Vier Tage nach dem Massaker an der Universität in Garissa hat am Sonntag in Kenia eine dreitägige Staatstrauer begonnen. Die Flaggen wehten am Sonntag auf halbmast, während christliche und muslimische Geistliche zur Einheit aufriefen und in Ostergottesdiensten für die 148 Opfer gebetet wurde. In der Presse wurde unterdessen scharfe Kritik an der verspäteten Reaktion der Polizei auf den Angriff der somalischen Islamistenmiliz Shabaab laut.

Zeitungen berichteten am Sonntag, Spezialkräfte der Polizei hätten sieben Stunden gebraucht, um aus der Hauptstadt Nairobi an den Tatort im Norden des Landes zu gelangen. "Dies ist Fahrlässigkeit von einem Ausmaß, das ans Kriminelle grenzt", schrieb die Zeitung "The Nation". Sie erinnerte an Zeugenaussagen, wonach die Täter langsam, mit "offensichtlichem Genuss" mordeten.

Journalisten aus Nairobi gelangten per Straße schneller ins 365 Kilometer entfernte Garissa als die Spezialkräfte, die auf dem Luftweg anreisten. Dem Bericht der "Nation" zufolge waren zwar die Spezialkräfte in Nairobi um 05.30 Uhr alarmiert worden, nachdem die ersten Berichte des frühmorgendlichen Angriffs der radikalislamischen Rebellengruppe auf die Universität öffentlich wurden. Allerdings traf das Hauptteam der Spezialkräfte erst kurz vor 14.00 Uhr am Tatort ein.

Innenminister weist Kritik zurück

Innenminister Joseph Nkaissery wies die Kritik an den Sicherheitskräften zurück. Der Angriff sei "einer dieser Vorfälle, die jedes Land überraschen können", sagte Nkaissery. Die "Nation" warf den Sicherheitskräften vor, mit ihrer verspäteten Entsendung der Spezialkräfte dieselben Fehler begangen zu haben wie beim Shabaab-Angriff auf ein Einkaufszentrum in Nairobi, bei dem im September 2013 76 Menschen getötet worden waren.

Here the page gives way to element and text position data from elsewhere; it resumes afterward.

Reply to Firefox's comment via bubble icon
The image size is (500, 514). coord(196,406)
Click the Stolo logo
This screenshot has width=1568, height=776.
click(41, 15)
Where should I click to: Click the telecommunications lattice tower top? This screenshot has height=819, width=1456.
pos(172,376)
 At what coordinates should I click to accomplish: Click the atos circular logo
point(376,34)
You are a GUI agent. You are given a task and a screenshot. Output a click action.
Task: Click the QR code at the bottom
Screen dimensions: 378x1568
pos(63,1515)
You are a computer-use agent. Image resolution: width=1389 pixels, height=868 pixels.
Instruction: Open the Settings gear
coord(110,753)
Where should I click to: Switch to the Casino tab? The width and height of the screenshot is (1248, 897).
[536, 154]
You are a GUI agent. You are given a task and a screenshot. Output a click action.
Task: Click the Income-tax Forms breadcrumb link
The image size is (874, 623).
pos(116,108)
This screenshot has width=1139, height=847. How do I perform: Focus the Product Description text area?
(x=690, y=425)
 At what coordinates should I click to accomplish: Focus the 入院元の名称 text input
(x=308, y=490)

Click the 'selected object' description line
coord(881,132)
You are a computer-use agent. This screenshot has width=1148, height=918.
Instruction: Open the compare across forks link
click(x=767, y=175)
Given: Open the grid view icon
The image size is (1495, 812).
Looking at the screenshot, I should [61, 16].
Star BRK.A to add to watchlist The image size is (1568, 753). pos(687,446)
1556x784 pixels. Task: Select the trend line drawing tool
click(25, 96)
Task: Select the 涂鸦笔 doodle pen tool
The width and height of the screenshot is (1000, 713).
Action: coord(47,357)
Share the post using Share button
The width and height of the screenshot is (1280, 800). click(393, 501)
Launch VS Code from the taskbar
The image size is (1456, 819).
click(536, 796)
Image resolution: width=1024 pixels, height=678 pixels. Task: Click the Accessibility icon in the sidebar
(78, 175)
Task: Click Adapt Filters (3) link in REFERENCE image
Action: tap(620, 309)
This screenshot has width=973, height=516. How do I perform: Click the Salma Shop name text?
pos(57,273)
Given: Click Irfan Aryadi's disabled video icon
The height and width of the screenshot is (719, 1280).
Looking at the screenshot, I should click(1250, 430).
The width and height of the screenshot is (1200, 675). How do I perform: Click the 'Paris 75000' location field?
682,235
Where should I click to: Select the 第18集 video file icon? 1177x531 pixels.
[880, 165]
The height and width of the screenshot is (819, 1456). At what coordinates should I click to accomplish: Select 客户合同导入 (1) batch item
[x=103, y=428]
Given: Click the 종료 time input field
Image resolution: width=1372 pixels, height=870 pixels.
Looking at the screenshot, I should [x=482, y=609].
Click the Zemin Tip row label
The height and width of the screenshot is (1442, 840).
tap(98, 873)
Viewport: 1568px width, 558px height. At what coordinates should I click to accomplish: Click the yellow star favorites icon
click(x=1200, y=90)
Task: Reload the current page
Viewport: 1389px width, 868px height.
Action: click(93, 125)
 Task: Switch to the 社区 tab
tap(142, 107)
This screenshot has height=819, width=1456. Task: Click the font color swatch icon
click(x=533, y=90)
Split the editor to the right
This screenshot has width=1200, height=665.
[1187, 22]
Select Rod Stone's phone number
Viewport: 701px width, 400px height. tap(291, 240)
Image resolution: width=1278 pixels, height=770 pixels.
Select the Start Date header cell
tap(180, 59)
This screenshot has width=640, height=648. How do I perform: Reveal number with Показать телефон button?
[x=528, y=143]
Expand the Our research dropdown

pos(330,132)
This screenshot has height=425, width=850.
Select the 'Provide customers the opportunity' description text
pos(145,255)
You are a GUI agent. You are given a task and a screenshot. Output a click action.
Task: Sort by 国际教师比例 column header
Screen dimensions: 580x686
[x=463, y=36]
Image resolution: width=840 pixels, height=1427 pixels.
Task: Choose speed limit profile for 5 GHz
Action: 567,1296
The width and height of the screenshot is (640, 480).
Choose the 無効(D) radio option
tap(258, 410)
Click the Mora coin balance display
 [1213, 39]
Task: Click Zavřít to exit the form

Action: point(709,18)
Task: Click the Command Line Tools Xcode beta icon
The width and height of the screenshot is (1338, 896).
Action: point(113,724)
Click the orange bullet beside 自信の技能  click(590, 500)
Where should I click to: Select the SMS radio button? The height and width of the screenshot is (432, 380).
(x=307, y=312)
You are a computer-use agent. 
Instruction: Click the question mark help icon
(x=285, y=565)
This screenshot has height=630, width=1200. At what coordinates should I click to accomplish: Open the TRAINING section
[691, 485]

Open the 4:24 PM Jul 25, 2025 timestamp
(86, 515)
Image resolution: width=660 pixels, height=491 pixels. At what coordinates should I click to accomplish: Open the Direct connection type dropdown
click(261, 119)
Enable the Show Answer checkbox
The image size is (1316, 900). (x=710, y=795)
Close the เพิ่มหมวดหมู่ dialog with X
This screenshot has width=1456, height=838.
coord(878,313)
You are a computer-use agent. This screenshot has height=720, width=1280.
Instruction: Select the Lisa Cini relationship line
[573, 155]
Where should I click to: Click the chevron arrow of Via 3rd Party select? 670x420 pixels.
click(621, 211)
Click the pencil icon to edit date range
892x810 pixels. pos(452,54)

Das Innenministerium teilte unterdessen mit, bei einem der vier getöteten Attentäter habe es sich um einen ethnischen Somalier mit kenianischem Pass gehandelt. Er habe einen Abschluss in Jus und sei von einem Bekannten als aufstrebender Anwalt beschrieben worden. Die Shabaab-Kämpfer hatten bei ihrem Angriff gezielt christliche Studenten ermordet, bevor sie beim Sturm der Polizei getötet wurden. Mit dem Angriff wollte die radikalislamische Rebellengruppe Kenia zum Abzug seiner Truppen aus Somalia zwingen, wo sie am internationalen Einsatz gegen die Shabaab beteiligt sind.

"Kenia befindet sich im Krieg"

Präsident Uhuru Kenyatta warnte davor, Muslime zu Sündenböcken zu machen: "Gerechtfertigter Zorn" dürfe nicht dazu führen, "jemanden zum Opfer zu machen, denn dies würde nur den Terroristen nutzen". Bereits am Samstag hatte Kenyatta zur Einheit aufgerufen, zugleich aber eine harte Reaktion auf den Angriff angekündigt.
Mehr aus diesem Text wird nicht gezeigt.